(Beginning of Page excerpt)
Differential metabolic responses in breast cancer cell lines to acidosis and lactic acidosis revealed by stable isotope assisted metabolomics

Abstract

Extracellular acidosis is considered as a hallmark of most human tumors, which plays an important role in promoting tumor malignant and aggressive phenotype in tumorigenesis. Acidosis and lactic acidosis can induce different responses in tumors. Previous studies have associated the response to lactic acidosis of tumors with good survival outcomes. In this study, we investigated the metabolomic changes in triple negative and luminal subtype breast cancer cell lines in response to acidosis and lactic acidosis. Our results showed that acidosis results in the reduction of cell viability and glycolysis in breast cancer cells, which is reversely correlated with the malignancy of cell lines. Under lactic acidosis, this reduction is reversed slightly. Untargeted metabolomic profiling revealed that glutaminolysis and fatty acid synthesis in cancer cells under acidosis are increased, while TCA cycle and glycolysis are decreased. Under lactic acidosis, the pentose phosphate pathway and acetate release are increased in MDA-MB-231 cells. The current results uncovered the different metabolic responses of breast cancer cells to acidosis and lactic acidosis, demonstrating the power of combined untargeted and stable isotope assisted metabolomics in comprehensive metabolomic analysis.

Figure 1

Lactate acidosis can reverse the decrease in viability of breast cancer cells induced by acidosis (NP normal pH groups, SA acidosis groups, LA lactic acidosis groups). Values are expressed as mean ± SD. *P < 0.05, **P < 0.01, ***P < 0.001 by unpaired Student’s test, n = 6.

Figure 2

Acidosis can decrease the glycolysis in cancer cells. Glucose consumption (a) and lactate excretion (b) of breast cancer cells under different culture conditions. ¹³C NMR spectra of labeled lactic acid in MCF-7 and MDA-MB-231 cell lines (c). The MCF7 (d) and MDA-MB-231 (e) cells were detected for ECAR after treated for 48 h. Values are expressed as mean ± SD. *P < 0.05, **P < 0.01, ***P < 0.001 by unpaired Student’s test, n ≥ 6.

Figure 3

Heat maps of the identified metabolites in MDA-MB-231 (a) and MCF-7 (b).

Figure 4

Affected metabolic pathways in MDA-MB-231 (a,b) and MCF-7 (c,d) cells under acidosis (a,c) and lactic acidosis (b,d).

Figure 5

Changes in TCA cycle metabolism. (a) The labeling scheme showing ¹³C atom derived from U-¹³C₆-glucose and 1-¹³C-glucose from glucose (red dots). The black dots represent ¹²C atoms. (b) Comparisons of mass isotopologue distributions (MIDs) of citrate, fumaric acid, malic acid and glutamate of MDA-MB-231 and MCF-7 cells.

Figure 6

Metabolism of 1,2-¹³C₂ glucose through glycolysis and pentose phosphate pathway (PPP) with the labeling pattern of lactate. (a) The scheme shows the fate of individual carbons through glycolysis (red dots, ¹³C) and PPP (green dots, ¹³C), labeling in Glc-6-P, F6P, G3P, Pyr and Lac. Black dots represent ¹²C atoms. (b) ¹³C-NMR spectra (left) and the corresponding histogram (right) from MDA-MB-231 and MCF-7 media after cultured in NP, SA and LA. 3-¹³C-Lac (%) = [3-¹³C-Lac] / ([3-¹³C-Lac] + [2,3-¹³C₂-Lac] ).
(End of Page excerpt)
Questions to answer:
(a) From the breast cancer acidosis excerpt, list every metabolite whose mass isotopologue distributions are compared in Figure 5 (b).
(b) Please reproduce the part of the breast cancer acidosis excerpt that opens with the words containing "Lactate acidosis can" and closes with "Student’s test, n = 6.". Keep every character as it appears.
(Beginning of Material shown)
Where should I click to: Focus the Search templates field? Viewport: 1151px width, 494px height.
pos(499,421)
(End of Material shown)
(Beginning of Material shown)
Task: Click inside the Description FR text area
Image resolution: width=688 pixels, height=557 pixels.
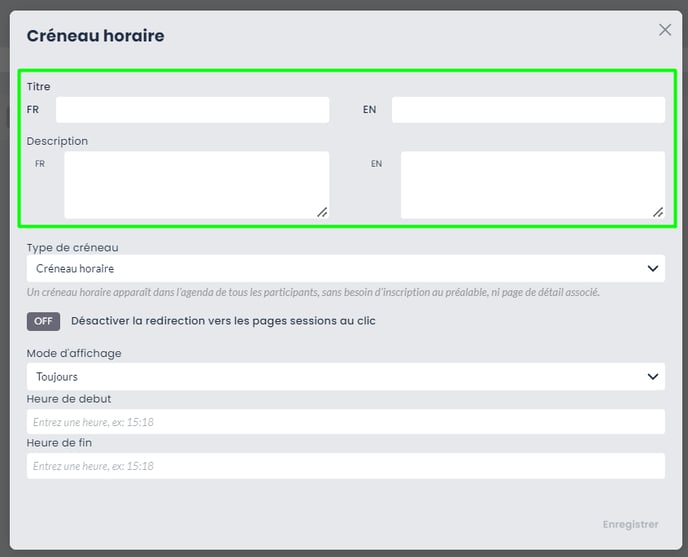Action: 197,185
(End of Material shown)
(Beginning of Material shown)
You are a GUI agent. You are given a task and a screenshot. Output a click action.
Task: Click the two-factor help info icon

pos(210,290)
(End of Material shown)
Answer section:
(a) Citrate, fumaric acid, malic acid, glutamate

(b)
Lactate acidosis can reverse the decrease in viability of breast cancer cells induced by acidosis (NP normal pH groups, SA acidosis groups, LA lactic acidosis groups). Values are expressed as mean ± SD. *P < 0.05, **P < 0.01, ***P < 0.001 by unpaired Student’s test, n = 6.